> **Passage**
- Opening Delimiter -
The USDJPY has reached a very critical level on the chart. The 120.50 resistance top indicates a very important bounce or break spot and a key decision level. The USDJPY is not the only one to be in such a decision spot for this week: the EURUSD and GBPUSD also pose interesting trade setups (go here for more information).
This post discusses the trend, the technicals, the fundamentals and trade details of the setups.
The technicals are showing a strong USD uptrend for the past 3.5 years: month after month the USDJPY has mostly kept pushing to higher levels (purple arrows monthly). Also last month was yet another bullish candle even though price failed to break through the top or candle high. The next major resistance to be weary of is the monthly top at 124 (magenta line).
The consolidation of the 2 inside monthly candles is better visible when analyzing the daily chart. It then becomes obvious that price action has formed a contracting wedge. Considering the explosive upside momentum (purple arrows daily) prior to the chart pattern formation, there is a high chance that the wedge will turn out to be a bullish wedge and not a bearish one.
- Closing Delimiter -
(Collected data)
- Opening Delimiter -
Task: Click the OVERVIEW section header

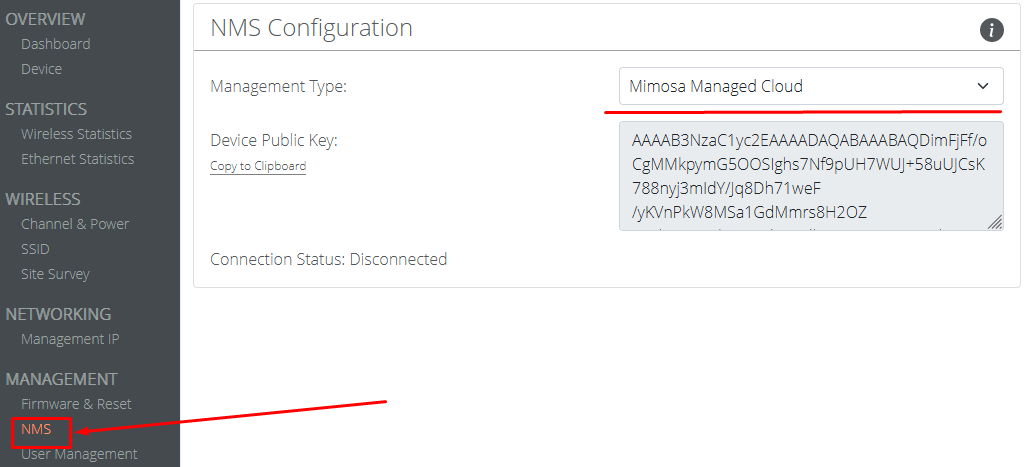Action: 45,19
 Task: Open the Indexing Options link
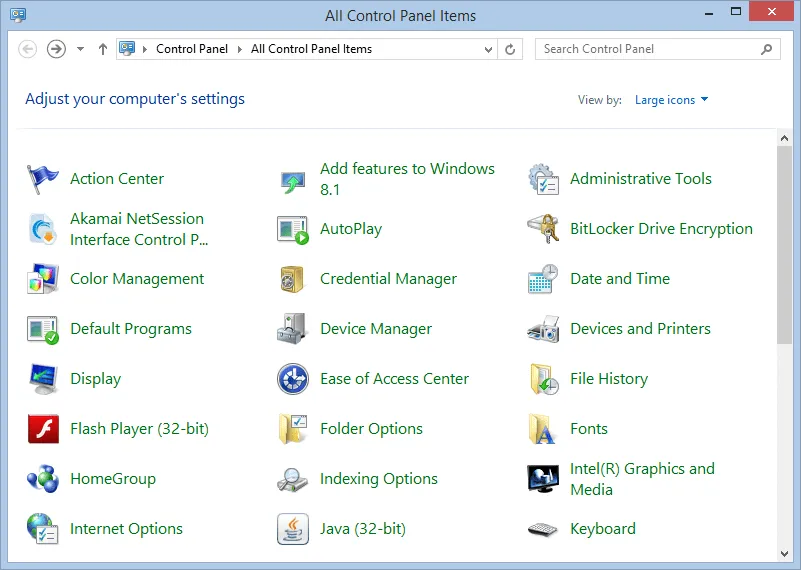tap(378, 479)
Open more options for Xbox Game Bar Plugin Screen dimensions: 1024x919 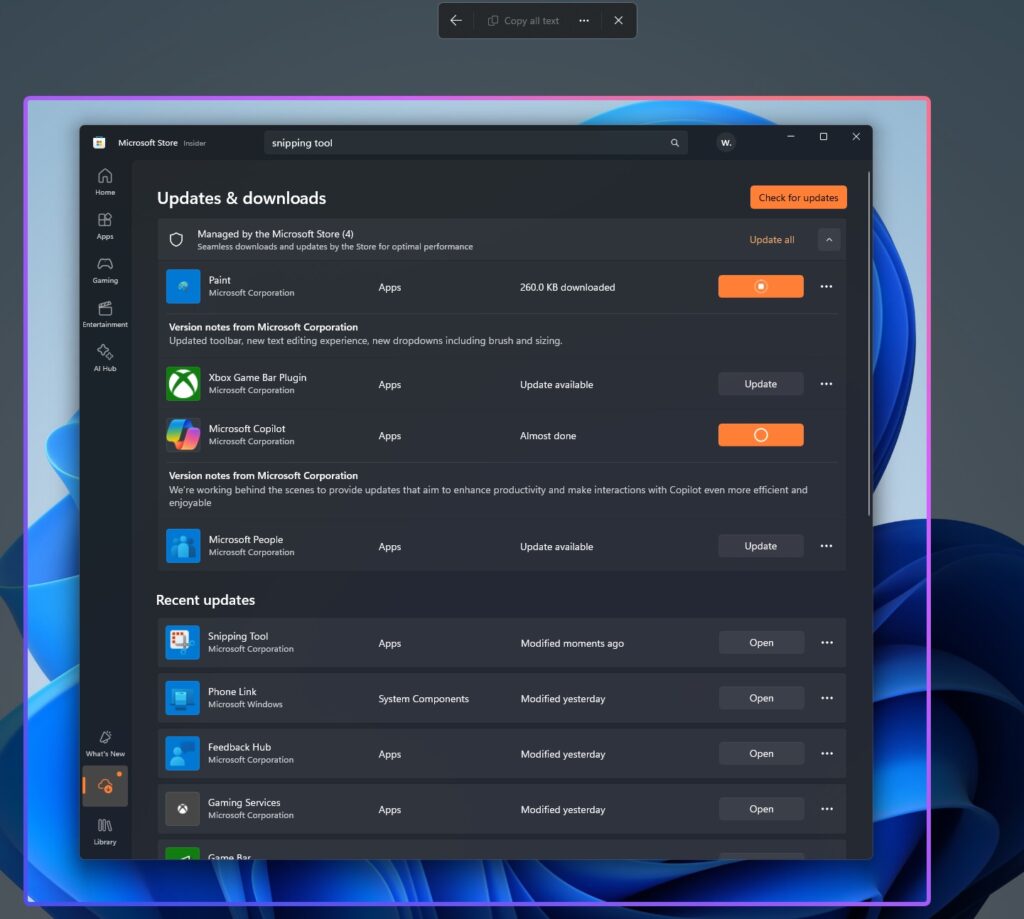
- Closing Delimiter -
> **Assigned task A**
Decide whether each statement agrees with the USDJPY analysis. Answer yes or no for each, and quote the words of the analysis that settle it.
(i) The next major resistance is the monthly top at 124.
(ii) Last month's candle broke through the top.
(iii) On the daily chart, price action has formed a contracting wedge.
> **Assigned task B**
Extract the part of the USDJPY analysis starting at "The consolidation of" and ending at "a bearish one.".

> **Answer space A**
(i) Yes: "The next major resistance to be weary of is the monthly top at 124 (magenta line)."
(ii) No: "price failed to break through the top or candle high."
(iii) Yes: "It then becomes obvious that price action has formed a contracting wedge."

> **Answer space B**
The consolidation of the 2 inside monthly candles is better visible when analyzing the daily chart. It then becomes obvious that price action has formed a contracting wedge. Considering the explosive upside momentum (purple arrows daily) prior to the chart pattern formation, there is a high chance that the wedge will turn out to be a bullish wedge and not a bearish one.